That wasn’t necessarily Pierce Brosnan’s fault, but his presence was a symbol of the creative torpor and cartoonishness that had reduced this once-proud series to ashes. (A more potent symbol would be either the invisible car in Die Another Day or Denise Richards as a nuclear physicist in The World Is Not Enough.) With Brosnan’s departure, the powers that be saw an opportunity to usher in a new attitude along with a new actor, and to their credit they seized it. Casino Royale is, unlike the last five Bond films, based on one of Ian Fleming’s novels. Not coincidentally, it’s also a major improvement on what has come before. So everyone at Danielcraigisnotbond.com can suck it.
Speaking of the lead actor, let’s deal with him first. Craig is the rangy, not overly famous 38-year-old Englishman who’s been tapped as the new Bond. You may have seen him in Munich or Road to Perdition or Infamous, but not even his starring role in Layer Cake spotlights him so relentlessly as this role does. He holds up better than all right. He has neither Connery’s sense of fun nor Brosnan’s sangfroid, and with his blocky physique and busted nose, he’s definitely not as pretty as his predecessors. On paper that may seem unpromising, but Craig turns it to his advantage by playing Bond as a guy who wears refinement well despite not being born to it. The actor brings an element of hard-ass to the character that we haven’t seen before and takes away the note of self-satisfaction that has crept into all the Bonds who’ve stuck around long enough to settle into the role. This probably comes easily to a thespian who’s new to the part and not a household name, but it’s still something to appreciate.
Fleming’s first Bond novel, Casino Royale was turned into parody the last time it was filmed, in 1967. (Woody Allen co-starred as 007’s bungling nephew Jimmy Bond, hatching a plot to kill every man in the world taller than 4’6”.) This adaptation is much more faithful, though it’s set in the present day instead of during the Cold War. Craig plays the MI6 agent who has just earned his Double O status when he’s sent to take down Le Chiffre (Danish actor Mads Mikkelsen), a terrorist financier and high-stakes poker player who’s trying to recoup some recent stock-market losses by hosting a poker tournament with a $10 million buy-in. MI6 enters Bond in the card game, hoping that he’ll win the big pot and bankrupt Le Chiffre, forcing the money man to give up his contacts in return for Her Majesty’s protection from his murderous and pissed-off creditors.
In keeping with the return to the series’ roots, the film is much more of a nuts-and-bolts action thriller, with a convincingly small-fry villain, an absence of spy gadgetry (something the last few films overdosed on), and a willingness to get dirty — when Bond realizes he’s been poisoned, he takes a glass and a salt shaker to the men’s room and swallows salt water until he vomits.
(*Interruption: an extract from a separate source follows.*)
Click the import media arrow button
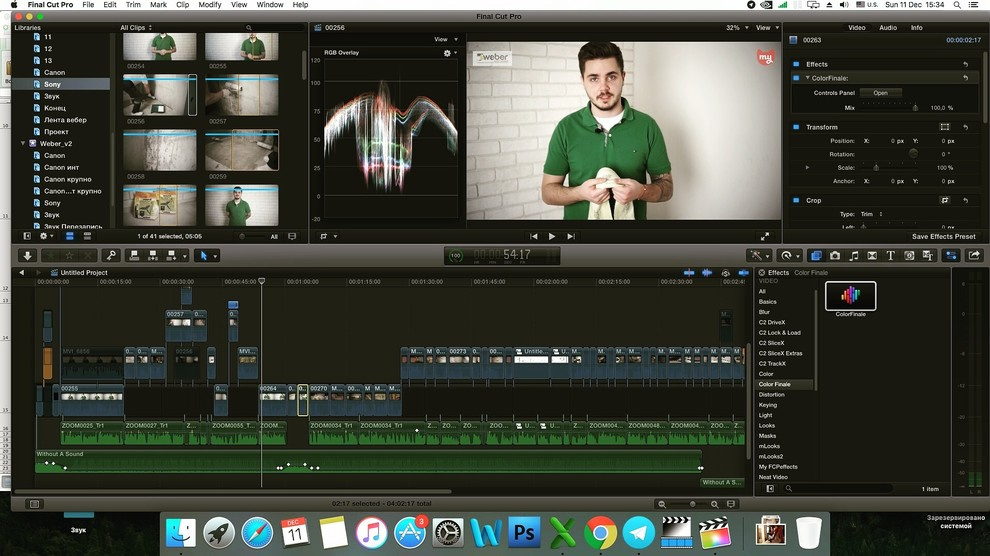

Martin Campbell, whose credits include the 1995 Bond flick GoldenEye, isn’t the most stylish or imaginative director, but he takes quite well to stripping the franchise down.
The film’s trump card is Eva Green as Vesper Lynd, the banker who finances 007’s poker stakes and accompanies him on the mission to keep an eye on the money. Of course, she falls for him. New attitude or not, this movie doesn’t work if you don’t buy into the romance. You do, because the exotically gorgeous Green makes you believe she could bewitch even a man as guarded as Bond. You believe it because the two leads are such a good match, with both doing an excellent job of conveying erotic smolder underneath their coolly professional demeanors. In his novel, Fleming describes Bond as being fascinated by Vesper’s intelligence and essential mystery, and these actors make this relationship real. In Green’s presence, Craig relaxes just enough to give off the vibe of a man who’s not predisposed to happiness yet has found it anyway.
Alas, we all know that when Bond falls in love, it’ll end badly. The events here set 007 on a course for revenge and a sequence at the film’s very end that’s devilishly funny. Yet there’s a chilling truth underlying the joke. The smiling agent identifying himself with Bond’s signature line is a hollowed-out shell of a man who has little pleasure left in life aside from offing bad people. It’s painful to be a superspy. The same can’t be said, though, for the experience of watching this 21st James Bond picture finally make the franchise relevant again. That’s why Casino Royale comes up a winner.